=== INSTRUCTIONS FOR THE TASK ===
From the material below, list every line containing "right".

╭──

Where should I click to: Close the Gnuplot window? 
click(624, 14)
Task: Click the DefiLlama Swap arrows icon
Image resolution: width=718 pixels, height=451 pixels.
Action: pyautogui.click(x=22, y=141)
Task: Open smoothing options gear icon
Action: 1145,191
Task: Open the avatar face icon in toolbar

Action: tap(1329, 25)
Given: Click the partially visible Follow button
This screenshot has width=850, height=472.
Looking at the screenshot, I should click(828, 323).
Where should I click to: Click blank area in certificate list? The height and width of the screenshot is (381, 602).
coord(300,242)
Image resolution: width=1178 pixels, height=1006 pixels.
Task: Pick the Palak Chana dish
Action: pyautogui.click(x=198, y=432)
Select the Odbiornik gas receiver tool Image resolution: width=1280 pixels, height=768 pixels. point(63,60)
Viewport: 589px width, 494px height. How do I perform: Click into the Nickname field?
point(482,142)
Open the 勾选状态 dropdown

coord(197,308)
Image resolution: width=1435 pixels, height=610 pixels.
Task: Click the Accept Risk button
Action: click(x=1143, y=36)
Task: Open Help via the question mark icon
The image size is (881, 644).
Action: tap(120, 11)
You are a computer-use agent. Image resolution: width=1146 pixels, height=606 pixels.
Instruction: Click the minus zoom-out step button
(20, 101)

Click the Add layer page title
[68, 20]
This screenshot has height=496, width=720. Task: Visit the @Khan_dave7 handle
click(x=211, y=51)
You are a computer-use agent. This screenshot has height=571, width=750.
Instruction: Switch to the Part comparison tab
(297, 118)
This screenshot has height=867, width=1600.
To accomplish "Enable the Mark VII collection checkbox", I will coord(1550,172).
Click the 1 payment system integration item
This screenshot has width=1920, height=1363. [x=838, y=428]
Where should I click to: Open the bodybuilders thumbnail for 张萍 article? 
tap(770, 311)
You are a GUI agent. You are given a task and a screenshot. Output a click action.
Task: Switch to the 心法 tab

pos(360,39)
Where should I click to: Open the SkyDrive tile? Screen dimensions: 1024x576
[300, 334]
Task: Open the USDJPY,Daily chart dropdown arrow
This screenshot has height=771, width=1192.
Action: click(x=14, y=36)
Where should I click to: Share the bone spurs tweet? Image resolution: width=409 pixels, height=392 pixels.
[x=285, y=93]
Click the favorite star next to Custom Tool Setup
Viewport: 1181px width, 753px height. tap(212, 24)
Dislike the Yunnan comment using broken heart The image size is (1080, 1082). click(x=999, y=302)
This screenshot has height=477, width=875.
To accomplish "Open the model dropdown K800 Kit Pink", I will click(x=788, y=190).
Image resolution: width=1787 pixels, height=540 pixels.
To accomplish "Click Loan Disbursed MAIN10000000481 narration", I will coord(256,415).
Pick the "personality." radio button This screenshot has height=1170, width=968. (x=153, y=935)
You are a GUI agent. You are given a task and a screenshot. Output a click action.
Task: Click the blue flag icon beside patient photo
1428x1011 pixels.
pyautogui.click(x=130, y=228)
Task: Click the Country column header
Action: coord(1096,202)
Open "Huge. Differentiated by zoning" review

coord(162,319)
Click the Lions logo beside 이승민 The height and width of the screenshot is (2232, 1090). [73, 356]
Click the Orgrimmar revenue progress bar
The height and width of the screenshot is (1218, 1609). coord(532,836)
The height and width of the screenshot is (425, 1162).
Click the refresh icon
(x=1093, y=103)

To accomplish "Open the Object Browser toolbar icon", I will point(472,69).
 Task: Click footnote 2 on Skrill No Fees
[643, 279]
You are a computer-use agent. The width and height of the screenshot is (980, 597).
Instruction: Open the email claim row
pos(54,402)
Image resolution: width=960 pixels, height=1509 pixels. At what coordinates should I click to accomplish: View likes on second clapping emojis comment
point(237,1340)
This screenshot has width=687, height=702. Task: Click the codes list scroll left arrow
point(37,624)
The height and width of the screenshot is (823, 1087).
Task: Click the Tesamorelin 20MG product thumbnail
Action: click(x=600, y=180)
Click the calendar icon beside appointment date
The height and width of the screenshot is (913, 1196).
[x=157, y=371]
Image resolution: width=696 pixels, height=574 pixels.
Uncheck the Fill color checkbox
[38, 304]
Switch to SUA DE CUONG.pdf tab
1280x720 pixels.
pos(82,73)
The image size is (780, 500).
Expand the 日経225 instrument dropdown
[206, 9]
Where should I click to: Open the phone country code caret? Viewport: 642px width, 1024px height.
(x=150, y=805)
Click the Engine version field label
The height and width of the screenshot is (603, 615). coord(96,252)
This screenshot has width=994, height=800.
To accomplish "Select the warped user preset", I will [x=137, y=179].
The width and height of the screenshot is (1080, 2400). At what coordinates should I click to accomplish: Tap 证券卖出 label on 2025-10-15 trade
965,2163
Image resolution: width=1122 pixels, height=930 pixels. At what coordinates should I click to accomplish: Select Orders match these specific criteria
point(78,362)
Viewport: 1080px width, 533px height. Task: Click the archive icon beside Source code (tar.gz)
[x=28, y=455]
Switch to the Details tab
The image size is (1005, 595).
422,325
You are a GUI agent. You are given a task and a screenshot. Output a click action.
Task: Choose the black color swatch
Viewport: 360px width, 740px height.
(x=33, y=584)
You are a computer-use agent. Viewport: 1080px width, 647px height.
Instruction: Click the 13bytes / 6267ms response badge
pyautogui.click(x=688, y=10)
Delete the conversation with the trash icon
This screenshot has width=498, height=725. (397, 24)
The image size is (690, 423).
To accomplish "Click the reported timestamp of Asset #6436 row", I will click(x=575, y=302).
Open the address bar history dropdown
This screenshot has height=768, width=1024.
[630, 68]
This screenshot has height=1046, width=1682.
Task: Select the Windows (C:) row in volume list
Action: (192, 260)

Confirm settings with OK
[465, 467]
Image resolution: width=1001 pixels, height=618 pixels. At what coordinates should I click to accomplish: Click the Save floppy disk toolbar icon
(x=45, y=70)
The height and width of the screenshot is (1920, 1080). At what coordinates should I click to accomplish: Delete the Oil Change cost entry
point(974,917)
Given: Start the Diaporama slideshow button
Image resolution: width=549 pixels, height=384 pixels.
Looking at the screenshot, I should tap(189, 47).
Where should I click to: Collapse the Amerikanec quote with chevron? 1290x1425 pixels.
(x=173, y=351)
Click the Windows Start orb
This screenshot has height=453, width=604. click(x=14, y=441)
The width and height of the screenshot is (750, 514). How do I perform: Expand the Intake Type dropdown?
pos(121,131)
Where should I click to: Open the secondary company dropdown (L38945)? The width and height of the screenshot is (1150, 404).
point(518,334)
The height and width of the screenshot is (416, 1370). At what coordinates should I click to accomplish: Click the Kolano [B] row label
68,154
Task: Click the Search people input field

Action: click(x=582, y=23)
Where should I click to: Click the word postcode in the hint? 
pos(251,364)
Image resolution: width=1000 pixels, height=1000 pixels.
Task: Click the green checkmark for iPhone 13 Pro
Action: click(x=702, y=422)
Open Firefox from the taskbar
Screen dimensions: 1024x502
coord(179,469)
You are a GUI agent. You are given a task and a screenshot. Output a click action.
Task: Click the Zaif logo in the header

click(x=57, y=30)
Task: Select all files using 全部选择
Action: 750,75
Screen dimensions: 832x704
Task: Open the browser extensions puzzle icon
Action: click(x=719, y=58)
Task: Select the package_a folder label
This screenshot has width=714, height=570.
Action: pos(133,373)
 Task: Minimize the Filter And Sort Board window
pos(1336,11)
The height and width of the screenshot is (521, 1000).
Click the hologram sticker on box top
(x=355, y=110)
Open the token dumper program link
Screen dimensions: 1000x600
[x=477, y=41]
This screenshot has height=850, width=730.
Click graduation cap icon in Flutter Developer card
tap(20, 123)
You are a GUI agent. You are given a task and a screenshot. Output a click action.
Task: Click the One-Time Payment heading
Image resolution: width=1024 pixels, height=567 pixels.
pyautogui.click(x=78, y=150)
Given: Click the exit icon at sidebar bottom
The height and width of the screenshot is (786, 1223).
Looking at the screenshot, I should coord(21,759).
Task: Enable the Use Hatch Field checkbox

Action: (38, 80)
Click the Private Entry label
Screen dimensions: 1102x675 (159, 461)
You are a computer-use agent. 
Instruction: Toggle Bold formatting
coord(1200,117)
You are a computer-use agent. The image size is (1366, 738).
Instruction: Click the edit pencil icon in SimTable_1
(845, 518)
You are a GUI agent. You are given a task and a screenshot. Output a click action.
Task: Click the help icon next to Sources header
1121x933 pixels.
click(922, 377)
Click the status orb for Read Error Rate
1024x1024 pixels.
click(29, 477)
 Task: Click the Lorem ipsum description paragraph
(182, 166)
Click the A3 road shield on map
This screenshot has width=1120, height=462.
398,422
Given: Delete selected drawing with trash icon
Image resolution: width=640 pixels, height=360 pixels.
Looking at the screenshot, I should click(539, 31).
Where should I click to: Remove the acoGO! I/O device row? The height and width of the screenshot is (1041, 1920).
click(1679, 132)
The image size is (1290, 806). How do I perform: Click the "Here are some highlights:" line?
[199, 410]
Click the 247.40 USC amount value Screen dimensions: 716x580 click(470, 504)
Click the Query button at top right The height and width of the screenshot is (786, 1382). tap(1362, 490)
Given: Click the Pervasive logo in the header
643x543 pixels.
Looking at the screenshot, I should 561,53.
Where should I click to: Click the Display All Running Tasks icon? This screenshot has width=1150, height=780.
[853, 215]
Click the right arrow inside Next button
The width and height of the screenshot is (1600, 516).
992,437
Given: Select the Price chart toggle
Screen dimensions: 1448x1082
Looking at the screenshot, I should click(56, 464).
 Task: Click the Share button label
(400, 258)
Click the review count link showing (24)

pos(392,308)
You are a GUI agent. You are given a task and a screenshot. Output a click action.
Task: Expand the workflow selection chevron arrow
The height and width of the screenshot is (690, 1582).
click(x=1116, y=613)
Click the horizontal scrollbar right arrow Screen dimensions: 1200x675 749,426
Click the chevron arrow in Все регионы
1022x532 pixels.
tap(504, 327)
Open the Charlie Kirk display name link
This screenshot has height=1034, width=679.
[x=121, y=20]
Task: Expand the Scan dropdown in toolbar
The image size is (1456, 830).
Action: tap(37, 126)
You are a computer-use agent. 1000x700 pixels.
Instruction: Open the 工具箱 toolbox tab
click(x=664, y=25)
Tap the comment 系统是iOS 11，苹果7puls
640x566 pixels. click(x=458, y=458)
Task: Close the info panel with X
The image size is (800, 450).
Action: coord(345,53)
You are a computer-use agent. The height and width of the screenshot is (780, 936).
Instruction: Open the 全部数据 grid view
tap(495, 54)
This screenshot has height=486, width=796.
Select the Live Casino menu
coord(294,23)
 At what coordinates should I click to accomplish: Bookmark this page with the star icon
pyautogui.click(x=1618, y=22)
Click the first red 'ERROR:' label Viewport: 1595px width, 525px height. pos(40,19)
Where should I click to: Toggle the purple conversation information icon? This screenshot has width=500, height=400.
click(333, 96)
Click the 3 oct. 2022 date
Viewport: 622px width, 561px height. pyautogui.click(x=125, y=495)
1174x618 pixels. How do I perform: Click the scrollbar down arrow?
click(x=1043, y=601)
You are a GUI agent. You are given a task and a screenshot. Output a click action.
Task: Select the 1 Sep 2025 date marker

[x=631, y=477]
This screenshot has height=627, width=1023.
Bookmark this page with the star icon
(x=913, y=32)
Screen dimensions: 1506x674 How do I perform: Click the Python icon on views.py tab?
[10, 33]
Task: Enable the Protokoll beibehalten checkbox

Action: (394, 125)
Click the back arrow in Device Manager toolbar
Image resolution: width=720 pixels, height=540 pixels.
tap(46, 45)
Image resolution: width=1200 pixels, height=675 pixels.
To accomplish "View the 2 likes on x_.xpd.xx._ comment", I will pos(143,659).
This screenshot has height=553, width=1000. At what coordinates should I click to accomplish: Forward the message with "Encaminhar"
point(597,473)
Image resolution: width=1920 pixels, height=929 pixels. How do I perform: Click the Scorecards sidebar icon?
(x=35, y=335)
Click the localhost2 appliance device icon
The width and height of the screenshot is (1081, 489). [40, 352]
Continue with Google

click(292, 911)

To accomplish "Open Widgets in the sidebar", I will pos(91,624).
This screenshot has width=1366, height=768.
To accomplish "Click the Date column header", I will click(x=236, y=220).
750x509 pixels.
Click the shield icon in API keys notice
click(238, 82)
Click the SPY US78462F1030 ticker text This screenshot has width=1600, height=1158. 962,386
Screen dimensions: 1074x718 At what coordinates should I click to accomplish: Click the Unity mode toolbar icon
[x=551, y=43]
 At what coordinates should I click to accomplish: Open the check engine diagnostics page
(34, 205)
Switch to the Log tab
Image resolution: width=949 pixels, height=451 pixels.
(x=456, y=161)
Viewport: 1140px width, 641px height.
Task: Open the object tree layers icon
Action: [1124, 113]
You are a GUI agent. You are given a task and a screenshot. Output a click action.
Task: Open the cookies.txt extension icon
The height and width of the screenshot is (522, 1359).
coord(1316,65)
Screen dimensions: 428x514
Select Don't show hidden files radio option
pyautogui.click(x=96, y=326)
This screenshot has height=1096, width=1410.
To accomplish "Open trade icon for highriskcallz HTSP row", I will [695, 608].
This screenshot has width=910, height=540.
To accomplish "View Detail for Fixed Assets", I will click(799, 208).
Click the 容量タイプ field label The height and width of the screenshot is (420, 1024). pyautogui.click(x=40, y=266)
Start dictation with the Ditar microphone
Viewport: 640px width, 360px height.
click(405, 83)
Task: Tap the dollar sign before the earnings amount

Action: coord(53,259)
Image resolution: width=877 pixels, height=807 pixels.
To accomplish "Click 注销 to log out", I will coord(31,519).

╰──

=== SOLUTION FOR THIS PROBLEM ===
Click the Query button at top right The height and width of the screenshot is (786, 1382). tap(1362, 490)
Click the right arrow inside Next button
Click the horizontal scrollbar right arrow Screen dimensions: 1200x675 749,426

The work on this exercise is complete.